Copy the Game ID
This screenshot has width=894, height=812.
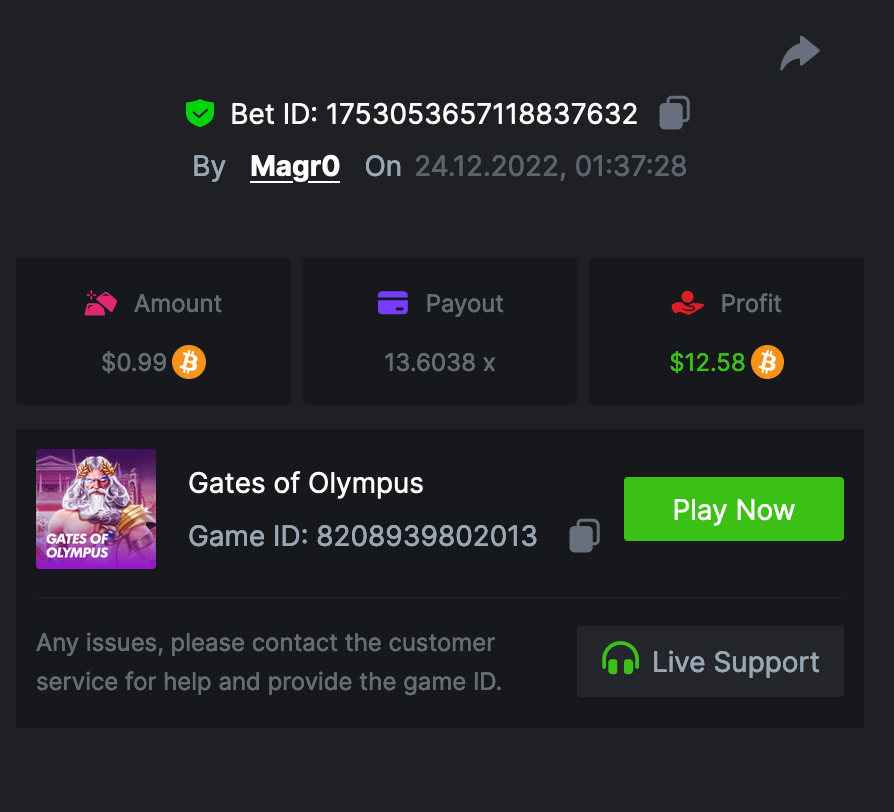tap(585, 536)
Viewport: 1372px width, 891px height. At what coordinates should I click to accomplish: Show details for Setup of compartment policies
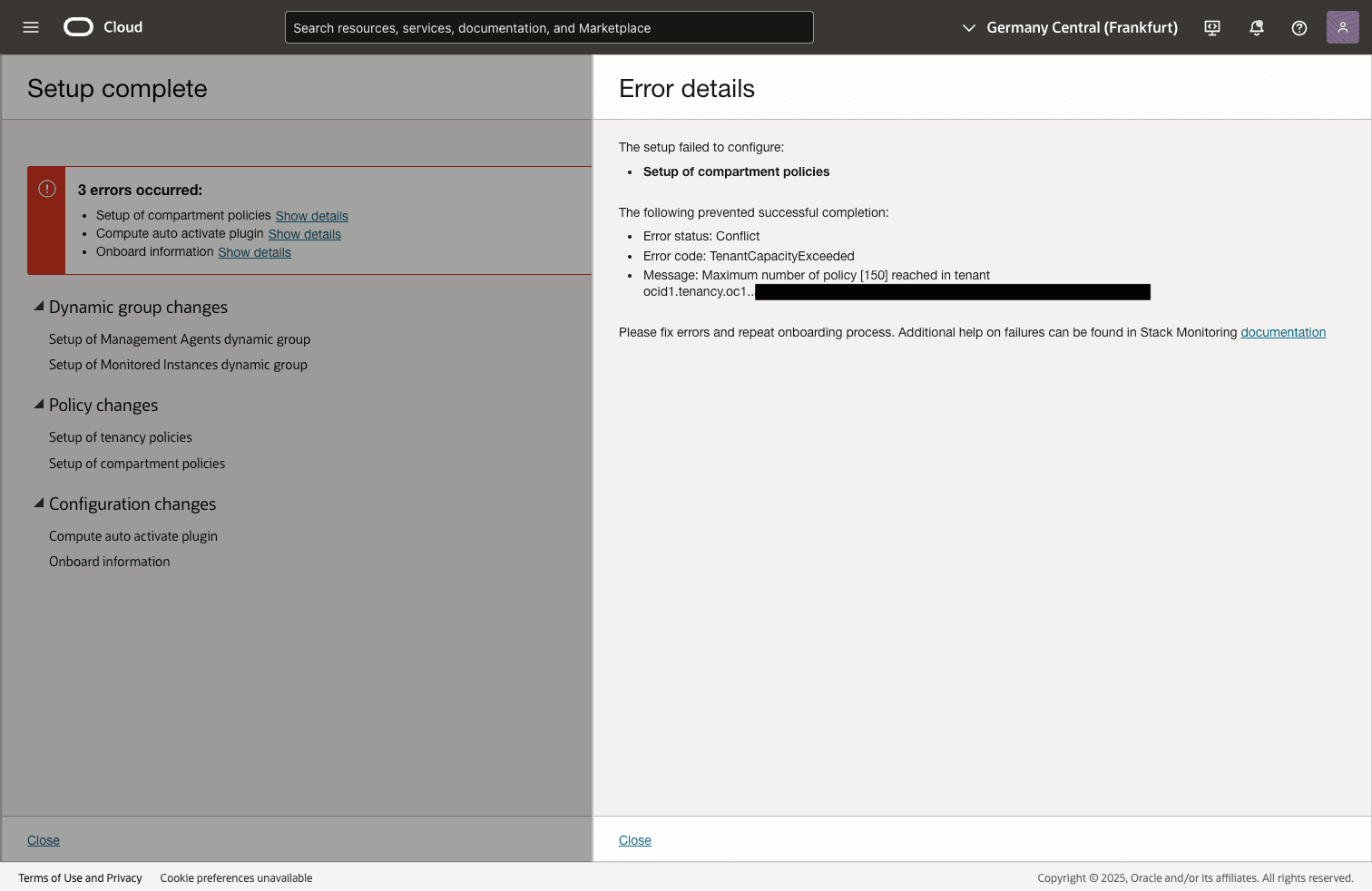[x=311, y=215]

━━━━━━

**Activity**
Write out the material above exactly, and omit the pictures it holds.

**Response**
Copy the Game ID
This screenshot has width=894, height=812.
tap(585, 536)
Viewport: 1372px width, 891px height. At what coordinates should I click to accomplish: Show details for Setup of compartment policies
[x=311, y=215]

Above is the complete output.